The hill-climbing machine
The part engineers will probably keep around is the report, not the launch copy. Microsoft's MAI-Thinking-1 tech report spells out a full-stack training story the company calls a "hill-climbing machine," where data, rewards, infra, environments, safety, and evals get tuned as one system.

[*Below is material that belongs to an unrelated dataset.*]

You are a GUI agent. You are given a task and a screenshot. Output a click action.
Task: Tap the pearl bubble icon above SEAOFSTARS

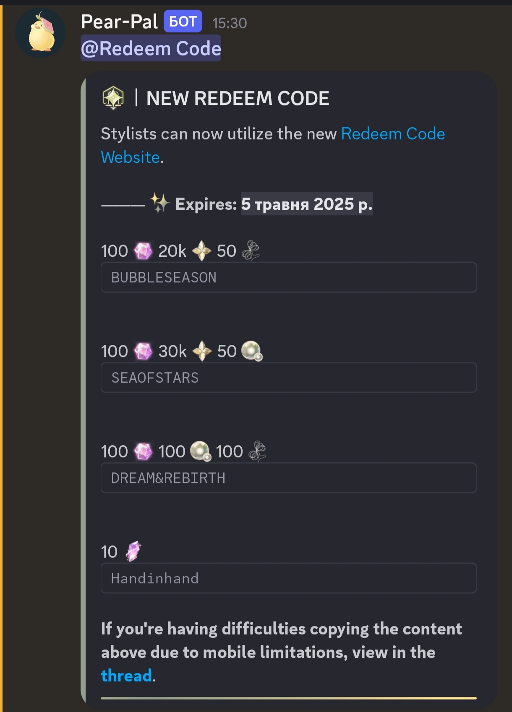tap(252, 351)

A few concrete details stand out:
- Microsoft says reasoning, tool use, and agentic behavior were learned in post-training rather than inherited through model distillation, a point highlighted by Rohan Paul's summary
- The RL inference stack used SGLang inside Microsoft's Rocket framework for routing, prefix caching, traffic control, and failure recovery across thousands of chips, according to lmsysorg
- The report includes exact MFU and scaling-ladder details that Elie Bakouch called unusually transparent for a model at this scale
- Microsoft used GEPA and DSPy to tune an LLM judge prompt for quality scoring, according to lateinteraction's repost
- The model is co-designed with Microsoft's MAIA 200 chip, and Mustafa Suleyman's thread claims 30% better performance per dollar and 1.4x better performance per watt versus GB200 when running MAI models end to end
That transparency also creates an obvious next question. As altryne's post noted, independent evaluator access looked thin on launch day, so most of the strongest claims still come from Microsoft, its partners, or benchmarks the company chose to publish itself.